Ces apprentissages sont exigeants en temps. Le jeune primate peut mettre des années à maîtriser le cassage de noix. L'apprenti médiéval passait, lui aussi un temps considérable de sa jeunesse à un travail acharné avant de pouvoir devenir "maître" (le mot n'est pas innocent).La réussite repose, dans ces pratiques, sur une familiarité avec les lieux et les choses ; sur un mimétisme des gestes, des attitudes, des regards, des paroles, avec ceux du maître ; et sur ce que l'on nomme aujourd'hui "réduction d'écart au modèle",; avec force de "pas ça!", "pas comme ça!" Les traces de ces façons de faire sont profondes en chacun de nous. Un exemple remarquable, et observable chaque jour, est celui des réalisations sportives. Le débutant cherche à "faire comme le champion", à imiter sa gestuelle,et même ses vêtements, ses tics ("la chaussure gauche d'abord; toujours!" clip de Z.Zidane). La réduction d'écart au modèle "marche" plus ou moins bien , est onéreuse en temps et en énergie ; mais elle a été longtemps la seule "technique" d'apprentissage , et conserve la faveur et la confiance de beaucoup.
Des conséquences idéologiques sont aisées à pointer. La conviction qu'il faut, et suffit de, savoir faire ou savoir quelque chose, pour être capable de l'enseigner, est très forte et très profonde. Evidemment, les contre-exemples sont innombrables, mais n'entament pas, souvent, cette conviction.

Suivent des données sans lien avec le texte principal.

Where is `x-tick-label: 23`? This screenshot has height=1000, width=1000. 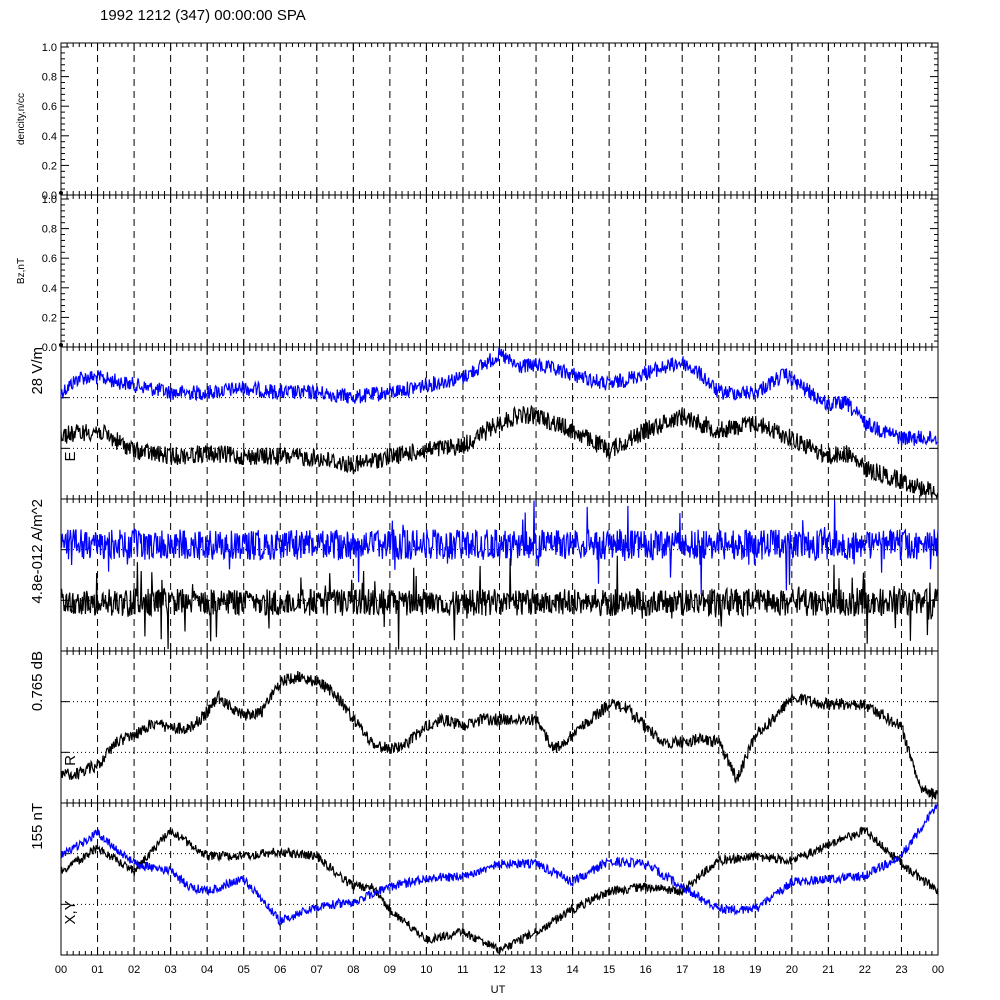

Un lien très fort existe entre cette idée, et celle que les qualités d'un enseignant sont surtout "morales". On entend à perte de vue "être patient", "aimer les enfants", "avoir de l'autorité", même chez de hauts responsables, même chez des personnes de haute culture. Autre idée a priori, liée à la "réduction d'écart au modèle" : la conception de l'élève "vase vide, à emplir". L'activité éducative serait à sens unique, donner-recevoir. Et elle n'aurait, donc, aucun compte à tenir d'un élève docile et passif par définition ...ou se montrant "mauvais élève", parce qu'indocile, inattentif, prenant des initiatives par définition malencontreuses. Là aussi, les valeurs sont "morales". L'exception d'un échec durable, sans "faute" de l'élève, s'explique alors "naturellement" par l'absence de "don".
Ces idées toutes faites s'enchaînent sans difficulté...et ont réponse à tout : caractéristique du fonctionnement idéologique. Elles ne sont pas les seules dans le domaine éducatif . Un prochain article en examinera d'autres aspects.